Я могу перейти теперь к другим обвинениям и скажу, что из многих способов защиты, доступных подсудимому, самый легкий, твердый и убедительный, посредством которого можно всего скорее заставить умолкнуть обвинителя, не утруждая судью, – это иметь возможность утверждать, что намерение не доказано. И, конечно, в первый же день своего вызова на суд, вернее – в день, когда было объявлено о выборе судей и когда выяснилось, что лучших ни один невинный желать себе не может, я бы удовольствовался этой защитой и считал бы достаточным, что меня не объявляют злодеем, не требовал бы признания своих добродетелей, не будь у меня другой цели, кроме оправдания и спасения от ярости врагов. Однако с этого дня и до сей минуты я всегда надеялся не столько на оправдание, сколько на такое оправдание, которое заставило бы весь город, всех, кто поверил, что я есть зло, ощутить во мне добро, восстановить меня в милости народа, которой он по доброте своей дарил меня раньше; поэтому мне мало того, что сделано до сих пор, – я хочу пойти дальше, хочу сделать то, что должен был сделать обвинитель, хочу доказать и выяснить, что я не расхищал и не мог расхищать ваши деньги; если я этого не докажу, я готов понести наказание, которое полагалось бы мне, если бы противник свое обвинение доказал. Положение это столь необычное и трудное, что вы должны или считать меня сумасшедшим, или подумать, что я невинен. При этом я должен казаться вам не просто безумцем, а сумасшедшим особого рода, из тех, что бросают в человека хлебом, когда хотят ударить его камнем; ведь я уже оправдался и снова без нужды иду на опасность; более того: я не только обязуюсь доказать свою невинность, но доказать ее всеми способами, которые обычно приняты в судах, убедительнейшими доводами, свидетелями, документами. Если мне это удастся, граждане, я не прошу у вас ничего и хочу от вас только одной милости – отказаться от дурного мнения, которое образовалось у вас обо мне за эти месяцы; пусть поверят, наконец, правде, пусть укоры и зависть, которые так преследовали меня, обратятся в сочувствие. Однако перейдем к делу.
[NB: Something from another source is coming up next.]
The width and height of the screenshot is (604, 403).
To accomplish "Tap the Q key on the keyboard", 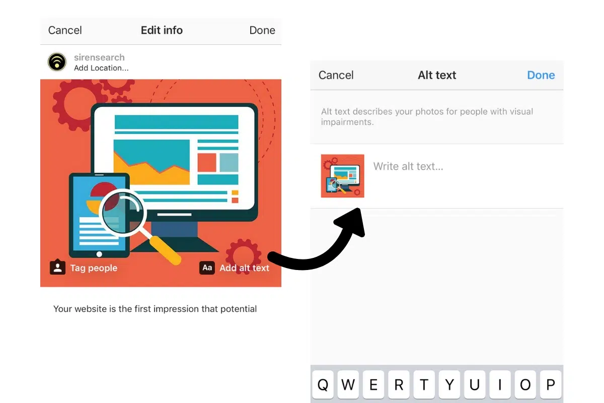I will [x=323, y=386].
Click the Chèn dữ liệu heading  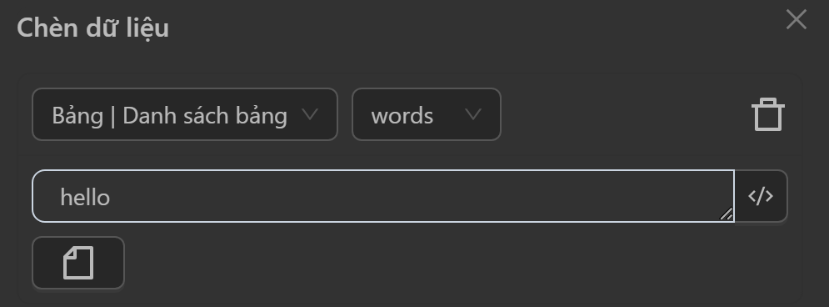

Я убежден, что никто из вас, судьи, и никто из граждан не верит, что я разрешил солдатам грабить окрестности города; если же кто-нибудь считает это правдой, то думает, что, раз я хотел присвоить себе жалование солдат, мне нужно было удовлетворить их тем или другим способом; потому, если неправда, что я расхитил ваши деньги, значит неправда, что я отдал на грабеж наши земли, ибо одно зависит от другого; если я докажу, что не расхищал денег, вы все согласитесь, что я не приказывал грабить. Ведь так? Но зачем же мне ставить эти вопросы вам, когда ваши ответы всегда исполнены разума и мудрости? Ведь даже обвинитель и его солдаты не говорили, что я дал им такое позволение, чтобы им не платить. А что я такого разрешения не давал, об этом говорит сам здравый смысл. Ведь люди вообще никогда не делают зла, если не находят для себя в этом пользы или удовольствия. Если я платил солдатам, зачем мне было разрешать им грабежи, какая в этом польза, радость, удовлетворенность души? Наоборот, одни только тягости, жалобы, шум, обвинения, вражда, которую вы видите. Когда расхищают деньги, обычно стараются свалить вину на других; я же за воровство других принимал бы вину на себя! Другие, будучи злодеями, всячески стараются казаться добродетельными; я же, будучи добрым гражданином, сделал бы все, чтобы показаться злодеем! Согласимся же все, что если я не расхищал солдатское жалование, то я не приказывал грабить. Посмотрим, расхитил ли я это жалование.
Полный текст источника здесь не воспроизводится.